From Unaligned to Aligned: Scaling Multilingual LLMs with Multi-Way Parallel Corpora
This work addresses the challenge of improving multilingual performance in LLMs for low-resource languages, representing an incremental advancement through the use of parallel corpora.
The paper tackled the problem of scaling multilingual LLMs by addressing the limitations of unaligned data, introducing a large-scale multi-way parallel corpus called TED2025 spanning 113 languages, and found that models trained on this data consistently outperformed those on unaligned data across six benchmarks.

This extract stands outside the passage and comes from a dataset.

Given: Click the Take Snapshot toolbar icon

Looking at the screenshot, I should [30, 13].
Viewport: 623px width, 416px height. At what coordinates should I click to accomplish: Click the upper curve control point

Continued pretraining and instruction tuning on large-scale multilingual data have proven to be effective in scaling large language models (LLMs) to low-resource languages. However, the unaligned nature of such data limits its ability to effectively capture cross-lingual semantics. In contrast, multi-way parallel data, where identical content is aligned across multiple languages, provides stronger cross-lingual consistency and offers greater potential for improving multilingual performance. In this paper, we introduce a large-scale, high-quality multi-way parallel corpus, TED2025, based on TED Talks. The corpus spans 113 languages, with up to 50 languages aligned in parallel, ensuring extensive multilingual coverage. Using this dataset, we investigate best practices for leveraging multi-way parallel data to enhance LLMs, including strategies for continued pretraining, instruction tuning, and the analysis of key influencing factors. Experiments on six multilingual benchmarks show that models trained on multiway parallel data consistently outperform those trained on unaligned multilingual data.